§ **Problems to work on**:
a: In the shelter cat post, how long had Izzy been in the writer's home?
b: Retype the part of the shelter cat post that opens with the words containing "Foster cat and" and closes with "need to know.".

§ **Passage for review**:
○ ○ ○

Wednesday, June 7, 2017

Shelter cat stories: Learning more about your foster

Foster cat and her human

When you bring a foster cat into your home, the information you have on that cat's past is often sketchy or altogether absent. In the worst of cases, these cats came into the shelter because they were found homeless. They were making do on the streets somehow, and no one really knows how they got there. In the best situations, you get a page or two of notes about the cat's history, written by someone who is upset at having to leave the cat behind. Those notes can't tell you everything you need to know.

So you bring these cats into your home and hope they'll be loving, kind and nondestructive. And as a foster parent, you try to find out everything you can about these cats, so an adoptive family will know just what they're getting into when they choose your cat.

I'm going through this process with Izzy here. I know so much more about her than I did when she came into my home 2 weeks ago. But I have a lot left to learn.

Izzy the cat walking on her leash

Izzy was surrendered by her owner under very difficult circumstances, so I don't know a lot about the life she's used to. But it seems like she once had access to the outdoors. She tries to open the window in her room to get out, and when I put her on a leash for a walk, she immediately started moving at a fast clip. Most cats pancake if they've never been outside. Since Izzy didn't do that, I'm assuming she once had access to the great outdoors.

Izzy has met both my dogs and my cats, and while her medical situation and need for strict diet control don't allow for long meetings, she's handled brief introductions just fine. That seems to suggest she has been exposed to both types of creatures. She could probably handle a multi-pet home as a result.

This cat also has a lot to say.

Izzy the cat having a conversation

She chirps and cheeps and trills from the moment she sees you until the moment you leave. I can't tell if someone used to talk back to her, but she seems to like it when her calls are responded to. Anyone who adopts her must like this sort of thing, as I don't see it stopping.

When Izzy's lip is better and she is no longer on her big dose of pred, she'll head back to the shelter in order to find a home. And I will use all of my notes to write up her online profile, so she can find the right home. And I might spend time with her at adoption events, so I can talk with potential adopters about her and what she needs.

○ ○ ○

§ **Entries shown**:
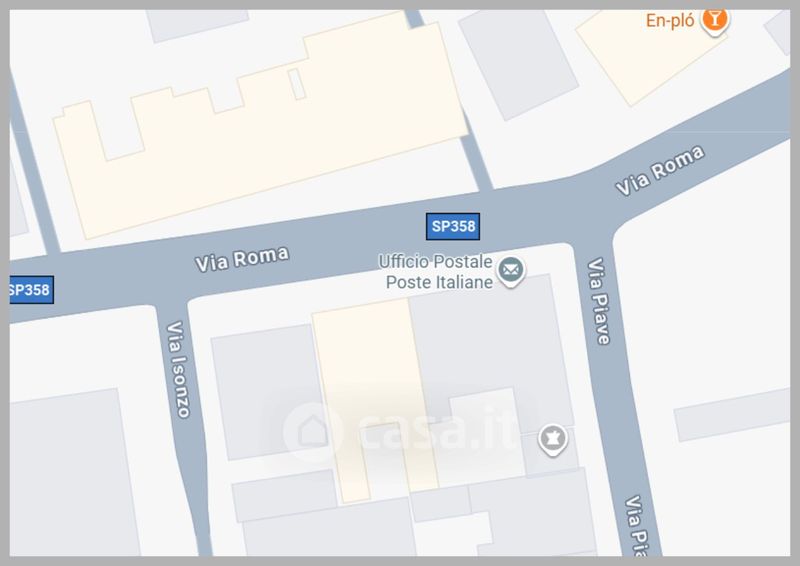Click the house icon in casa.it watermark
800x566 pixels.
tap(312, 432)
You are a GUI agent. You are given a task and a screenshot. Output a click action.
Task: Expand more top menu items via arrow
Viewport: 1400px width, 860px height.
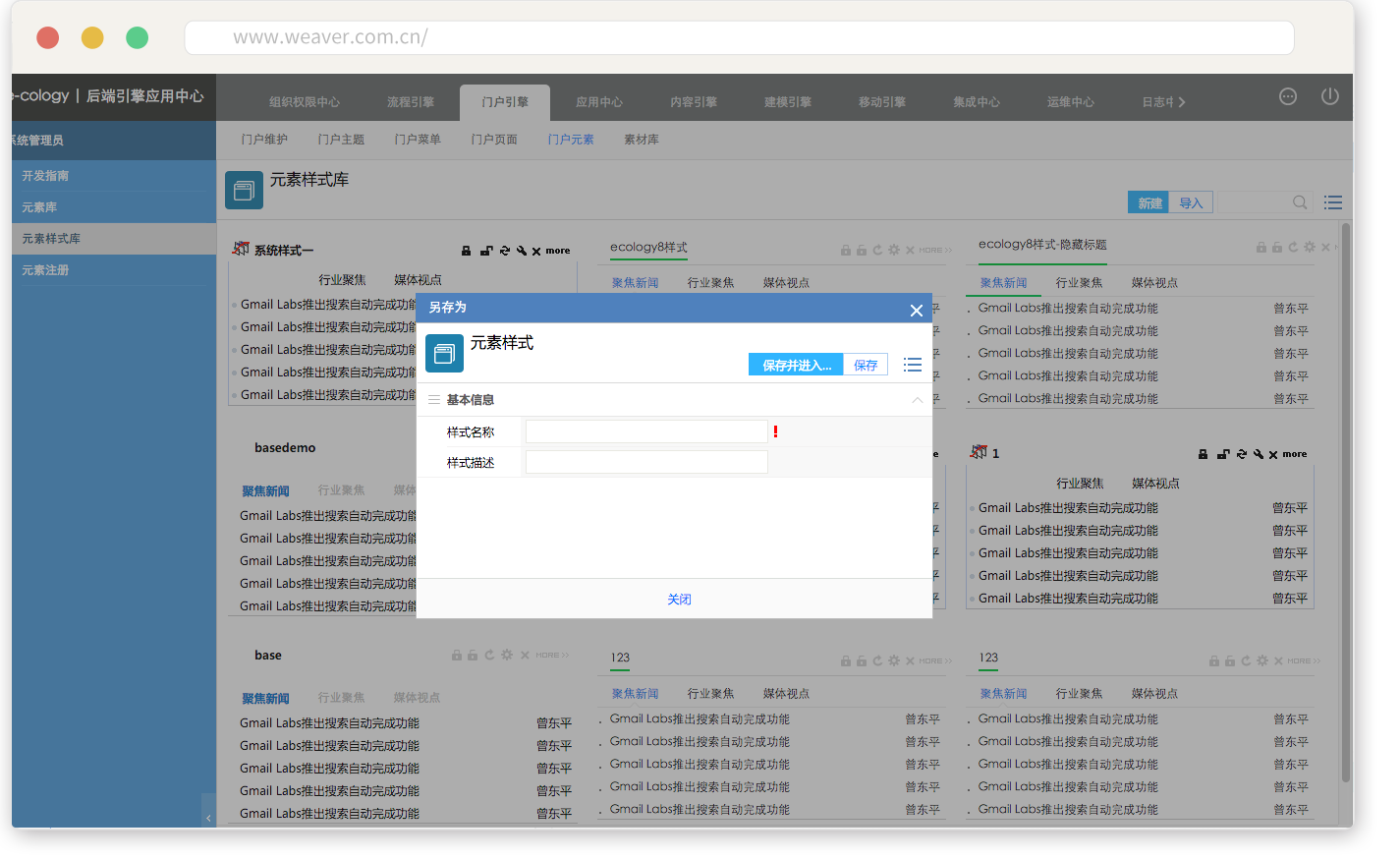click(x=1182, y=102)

○ ○ ○

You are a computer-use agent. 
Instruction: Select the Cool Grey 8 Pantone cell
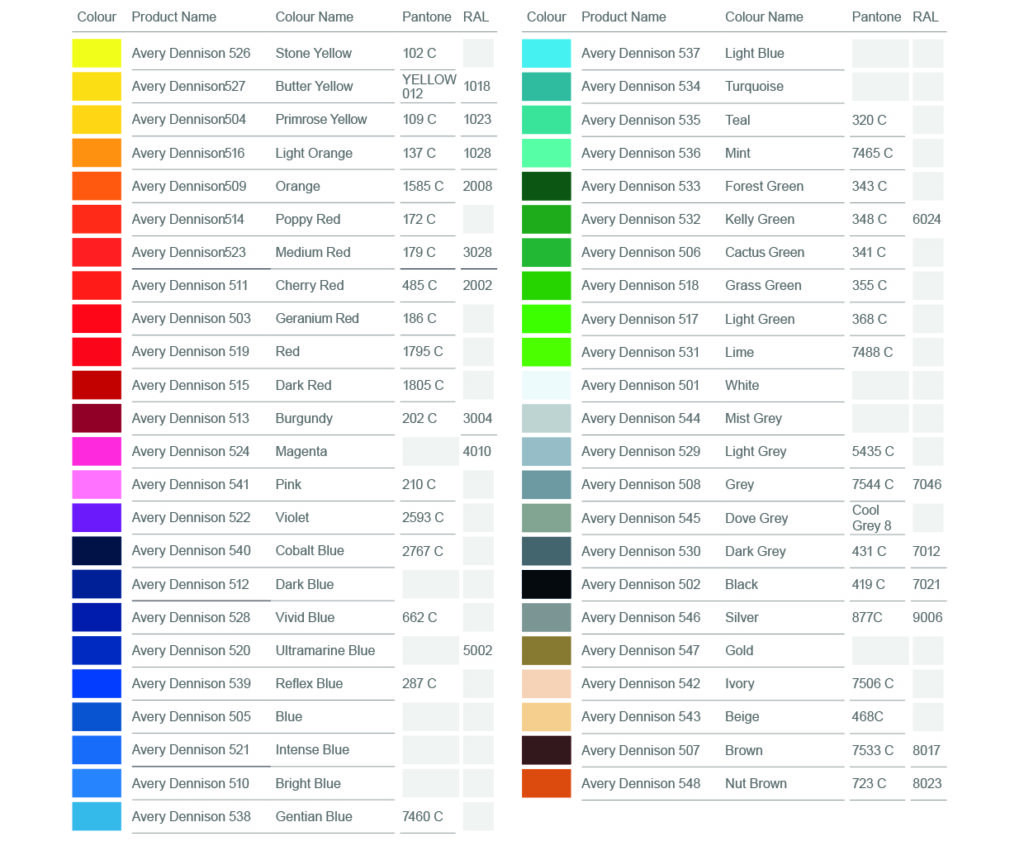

○ ○ ○

§ **Answers in order**:
a: Two weeks.

b:
Foster cat and her human

When you bring a foster cat into your home, the information you have on that cat's past is often sketchy or altogether absent. In the worst of cases, these cats came into the shelter because they were found homeless. They were making do on the streets somehow, and no one really knows how they got there. In the best situations, you get a page or two of notes about the cat's history, written by someone who is upset at having to leave the cat behind. Those notes can't tell you everything you need to know.